An intact transmembrane helix 9 is essential for the efficient delivery of the diphtheria toxin catalytic domain to the cytosol of target cells.

Abstract

To investigate structure/function relationships involved in the delivery of the diphtheria toxin (DT) catalytic (C) domain to the cytosol of target cells, we have constructed and characterized internal in-frame deletion mutants in the transmembrane (T) domain of the fusion toxin DAB389IL-2. This fusion protein is composed of the C and T domains of DT to which human interleukin-2 (IL-2) has been genetically fused. The mutant fusion toxins were compared to DAB389IL-2 with respect to cytotoxic potency, receptor binding affinity, channel formation in planar lipid membranes, and sensitivity to proteolytic digestion.
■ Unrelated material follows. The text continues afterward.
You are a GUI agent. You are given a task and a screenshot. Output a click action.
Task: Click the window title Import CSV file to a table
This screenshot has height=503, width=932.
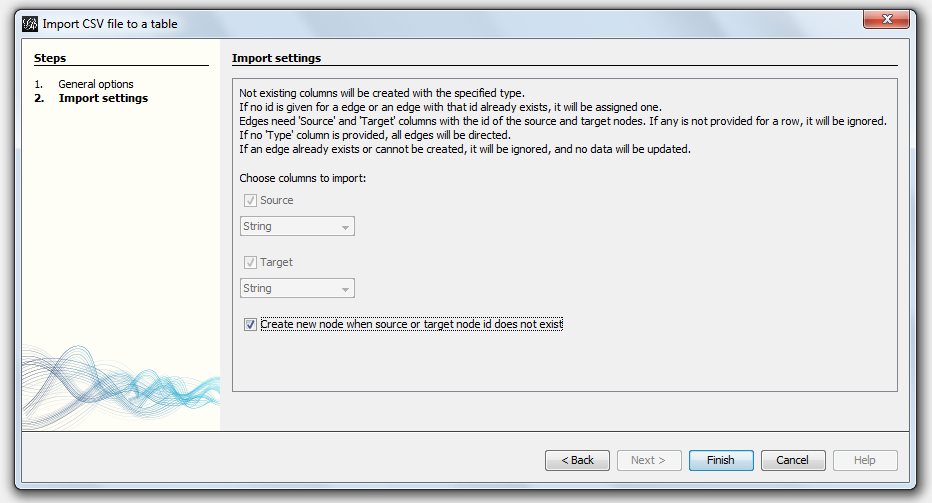pyautogui.click(x=110, y=23)
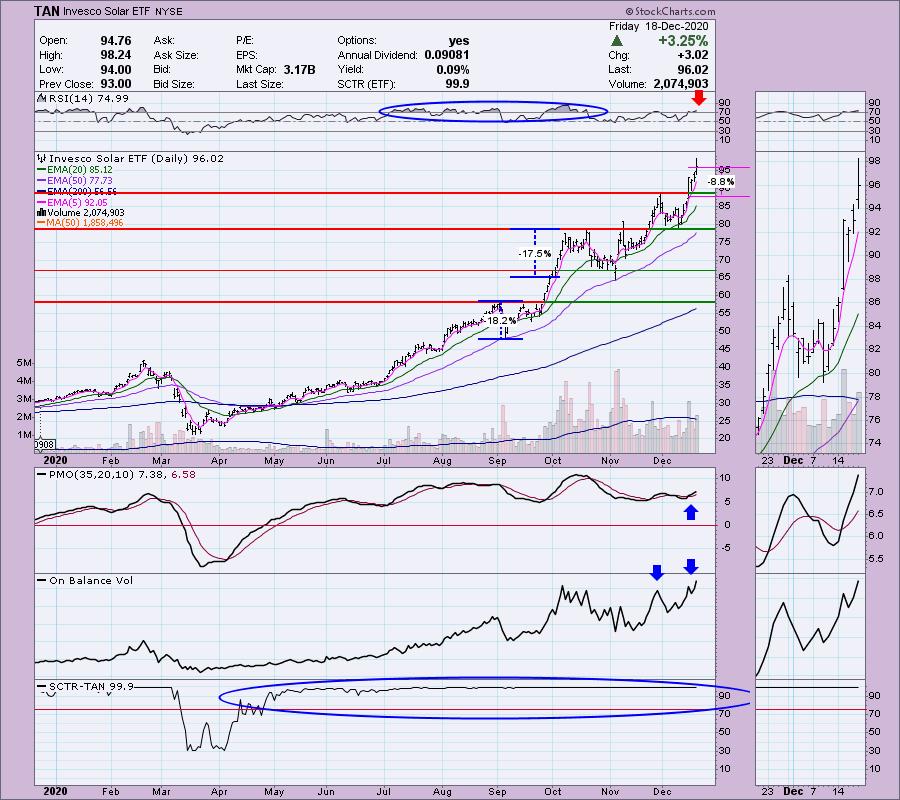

We demonstrate that genetic fusion of human IL-2 sequences to a diphtheria toxin-related fragment that contains less than full-length transmembrane helix 9 results in a fusion protein that binds to the high affinity IL-2 receptor, but has lost > or = 3 logs of cytotoxic potency and has decreased ability to insert into planar membranes and form stable channels. These observations are consistent with the hypothesis that an intact transmembrane helix 9 is essential for the formation of stable channels that are required for the efficient delivery of the C domain to the cytosol of target cells.